Monday, September 22, 2003

I love my mommy.

There is no way one can prepare for this.

My mommy, who has always been a rather small thin woman is down to 91 pounds; frail and gaunt. While she still has her hair at this time, it is thinning.

I just want to hold my mommy and take her pain away; heal her- but I have to be careful when I touch her- she is sore on her chest and her back from the radiation treatment...and she is so tiny I feel her little bones.

My mom was told last week by the Dr. that he was going to stop chemo. treatment on her for 2 weeks because she is so frail and her blood count is so low that the treatment would kill her in 3 weeks. He is trying to give her body time to heal.

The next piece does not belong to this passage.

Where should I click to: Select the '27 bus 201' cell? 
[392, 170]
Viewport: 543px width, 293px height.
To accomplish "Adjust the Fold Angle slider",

I am taking my mom to the Dr. shortly (she insisted she make an appointment with her Dr. rather than going to emergency!) as the wound from the biopsy surgery has opened and is infected. This is the most painful, surreal thing I have ever seen (while my mom claims it is only a bit uncomfortable for her); there is an actual HOLE in my mothers chest, and the part surrounding it has become green and is leaking with infection.

I have cried myself to sleep these past two nights, and try to go to the other room when I feel I am getting too upset. I have to be strong for my mommy.

I love my mommy.

Please, keep sending loving, healing thoughts her way- I know she feels them.